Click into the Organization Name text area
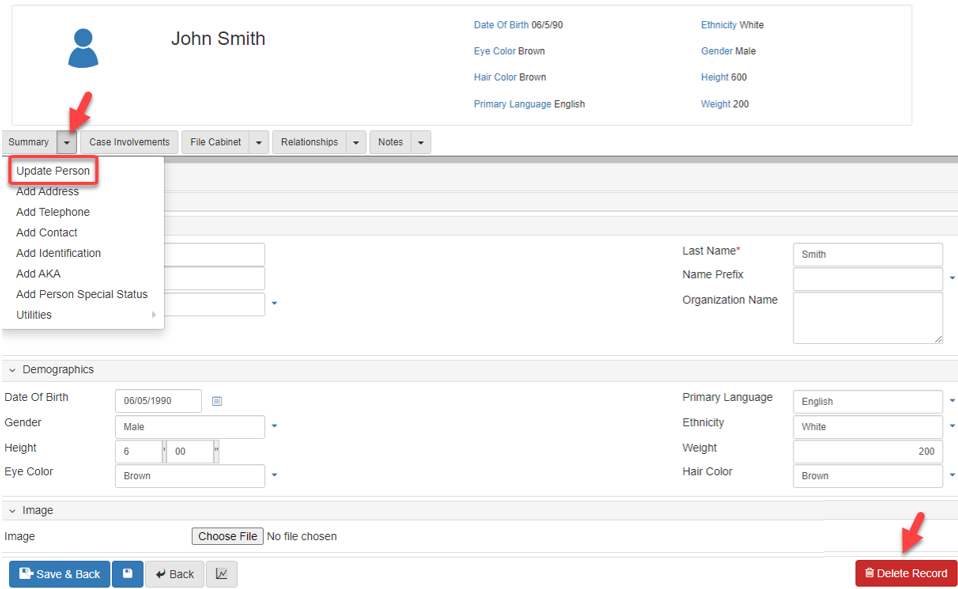Screen dimensions: 958x589 pos(867,318)
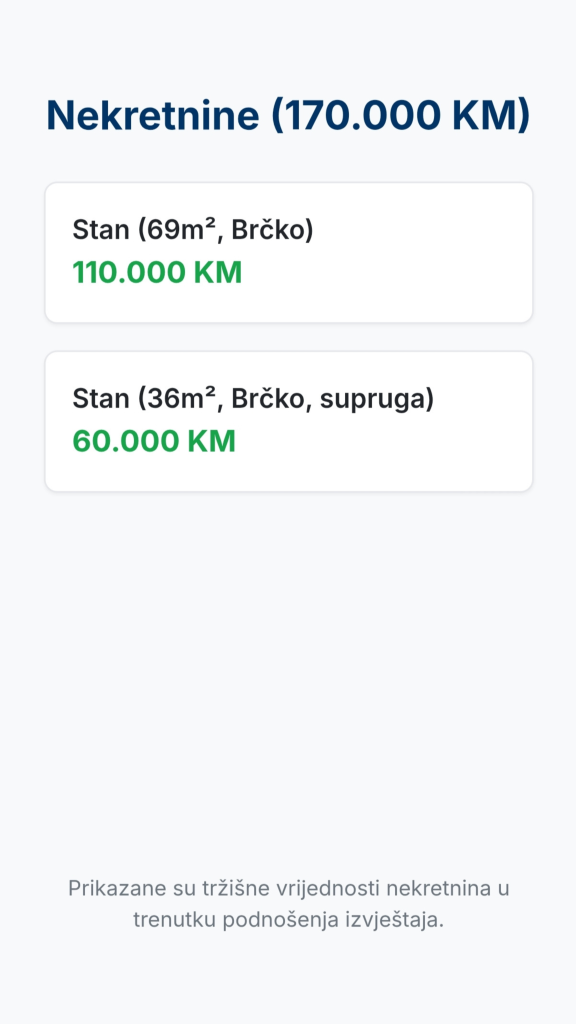Viewport: 576px width, 1024px height.
Task: Click the '36m²' area text
Action: pos(182,398)
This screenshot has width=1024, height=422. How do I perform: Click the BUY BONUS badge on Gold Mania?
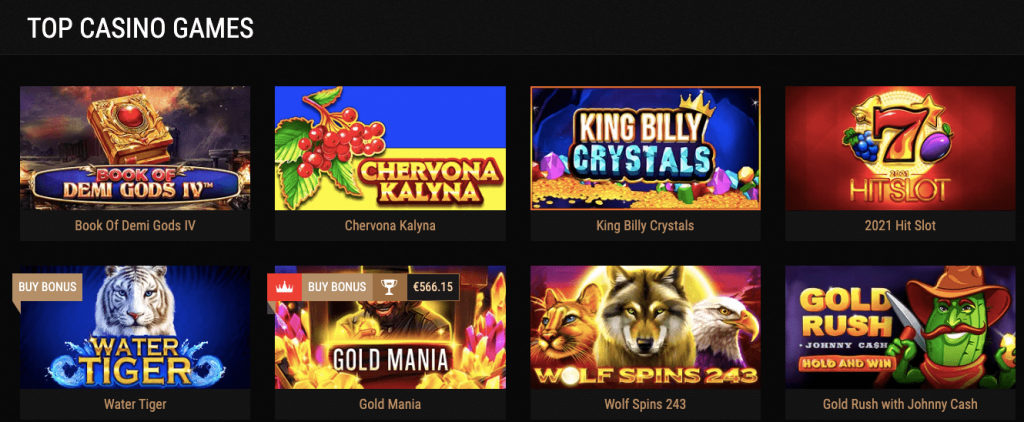click(x=337, y=287)
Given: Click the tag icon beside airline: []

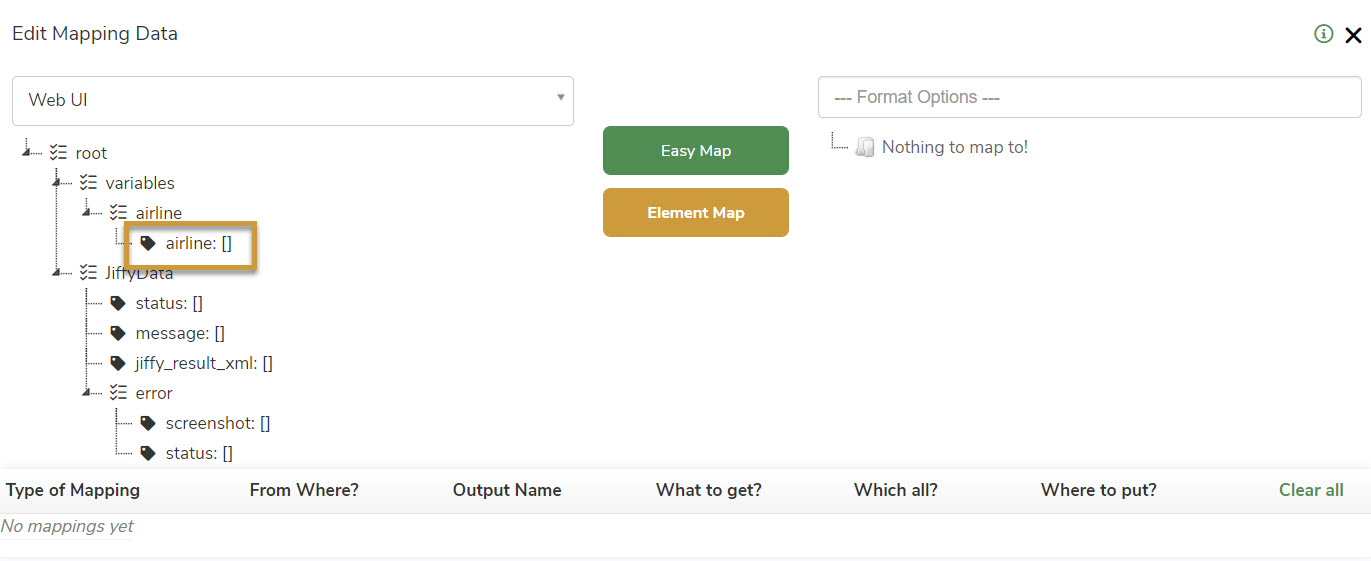Looking at the screenshot, I should pos(148,243).
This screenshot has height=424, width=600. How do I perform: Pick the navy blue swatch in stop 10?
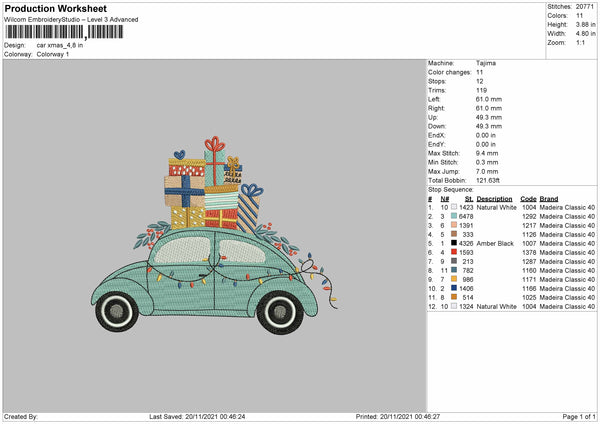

——

Exercise description
Reproduce every record exactly; images stay out.

Answer to this exercise
Click into the Organization Name text area
Screen dimensions: 958x589 pos(867,318)
Viewport: 576px width, 1024px height.
Task: Click the '36m²' area text
Action: pos(182,398)
This screenshot has width=1024, height=422. How do I perform: Click the BUY BONUS badge on Gold Mania?
click(x=337, y=287)
Given: Click the tag icon beside airline: []

Looking at the screenshot, I should pos(148,243).
This screenshot has height=424, width=600. How do I perform: Pick the navy blue swatch in stop 10?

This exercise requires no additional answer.